Goliad Football Coach John Mares said football teaches valuable lessons.

"The score board does not tell the whole story," Mares said. "When these young men get further down the road and they have a family and times are tough ... football teaches that when you are on the bottom, to get back to the top you have to work hard."

Ross, whose three sons also played football, agreed.

"I think it played a huge part in who they are," she said of her sons. "Because what they learned, they are now teaching their sons ... If you did your best, then that is good enough. If you put your heart into it, then you did good."

She said the sport brings her family together, with about 12 moms, dads, aunts, uncles and cousins watching Goliad play against St. Joseph High School on Friday night.

Getting there almost an hour early, Ross was lucky to get a seat before the stands started overflowing onto the sidewalk.

Ross's daughter, Patricia Ross, was at the game against St. Joseph to cheer on her son, Jalen Moore, a senior at Goliad.

"Last week, there was a scrimmage and the stands were full like it was a real game," she said. "The community really backs the team, and everyone is excited when school starts because then football season starts."

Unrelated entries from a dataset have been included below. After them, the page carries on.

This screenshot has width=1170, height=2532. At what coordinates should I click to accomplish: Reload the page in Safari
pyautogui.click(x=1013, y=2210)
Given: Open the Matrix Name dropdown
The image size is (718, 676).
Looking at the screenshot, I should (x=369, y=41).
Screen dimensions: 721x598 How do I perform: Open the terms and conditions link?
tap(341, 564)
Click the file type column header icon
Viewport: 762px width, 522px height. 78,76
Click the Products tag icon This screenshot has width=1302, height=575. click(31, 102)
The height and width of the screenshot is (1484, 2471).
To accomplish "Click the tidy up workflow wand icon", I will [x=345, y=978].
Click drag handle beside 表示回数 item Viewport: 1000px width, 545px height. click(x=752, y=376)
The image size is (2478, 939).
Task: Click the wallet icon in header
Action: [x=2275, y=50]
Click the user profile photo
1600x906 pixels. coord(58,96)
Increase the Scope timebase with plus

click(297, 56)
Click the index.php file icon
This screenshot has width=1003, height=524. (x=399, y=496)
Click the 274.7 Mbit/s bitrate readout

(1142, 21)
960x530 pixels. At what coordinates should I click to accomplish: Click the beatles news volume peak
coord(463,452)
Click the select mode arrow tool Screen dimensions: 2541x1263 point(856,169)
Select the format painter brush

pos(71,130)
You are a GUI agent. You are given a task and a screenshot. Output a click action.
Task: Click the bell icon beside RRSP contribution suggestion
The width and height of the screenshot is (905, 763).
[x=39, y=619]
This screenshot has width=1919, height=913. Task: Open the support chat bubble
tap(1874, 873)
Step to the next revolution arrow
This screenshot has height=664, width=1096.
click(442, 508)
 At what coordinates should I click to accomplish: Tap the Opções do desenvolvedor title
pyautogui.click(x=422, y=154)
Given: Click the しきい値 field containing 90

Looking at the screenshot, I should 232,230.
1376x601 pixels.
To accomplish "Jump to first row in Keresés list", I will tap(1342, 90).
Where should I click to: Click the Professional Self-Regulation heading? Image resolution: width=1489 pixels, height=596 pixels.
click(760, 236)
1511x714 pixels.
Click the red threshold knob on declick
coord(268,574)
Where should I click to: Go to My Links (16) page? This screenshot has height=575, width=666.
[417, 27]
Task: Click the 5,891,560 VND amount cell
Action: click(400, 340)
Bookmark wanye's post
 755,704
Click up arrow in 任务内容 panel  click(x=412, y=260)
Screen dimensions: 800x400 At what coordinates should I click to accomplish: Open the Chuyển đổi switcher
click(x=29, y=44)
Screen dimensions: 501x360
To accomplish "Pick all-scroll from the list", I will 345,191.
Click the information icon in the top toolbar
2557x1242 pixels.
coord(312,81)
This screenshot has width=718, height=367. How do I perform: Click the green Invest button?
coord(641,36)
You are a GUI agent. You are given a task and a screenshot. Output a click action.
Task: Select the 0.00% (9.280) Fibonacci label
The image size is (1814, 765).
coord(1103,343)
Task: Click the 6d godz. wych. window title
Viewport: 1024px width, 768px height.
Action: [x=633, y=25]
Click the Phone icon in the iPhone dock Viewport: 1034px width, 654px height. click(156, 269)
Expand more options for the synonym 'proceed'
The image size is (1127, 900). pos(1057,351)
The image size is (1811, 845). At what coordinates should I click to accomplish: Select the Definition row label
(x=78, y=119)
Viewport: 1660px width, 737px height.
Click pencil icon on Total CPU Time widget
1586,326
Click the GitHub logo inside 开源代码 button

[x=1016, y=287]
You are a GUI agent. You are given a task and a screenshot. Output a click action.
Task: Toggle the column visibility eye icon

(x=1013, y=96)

Football doesn't just unify the players, she said, it unites the community, too.

"We are just here supporting our kids, and everyone is just a family," she said. "It doesn't matter about politics, your beliefs or all the stuff going on. It just isn't thought about."

That, Mares said, is one reason football is so important.

"When you talk about football and you talk about Friday nights, you talk about the community," Mares said. "The stands are going to be full, it is an exciting day for the people of Goliad County ... it brings out the best in the community."

JoAnn Ross said in Texas, football is a legacy.

John Franklin, 9, of Victoria, was one of the many there to watch his cousins play. He plays Little League in Victoria.

"I like to run and tackle," he said.

John hopes to play football in high school like his cousins. He wants to be a running back.

"I love when they run the touchdown," he said, ready to watch his cousins shine under the stadium lights.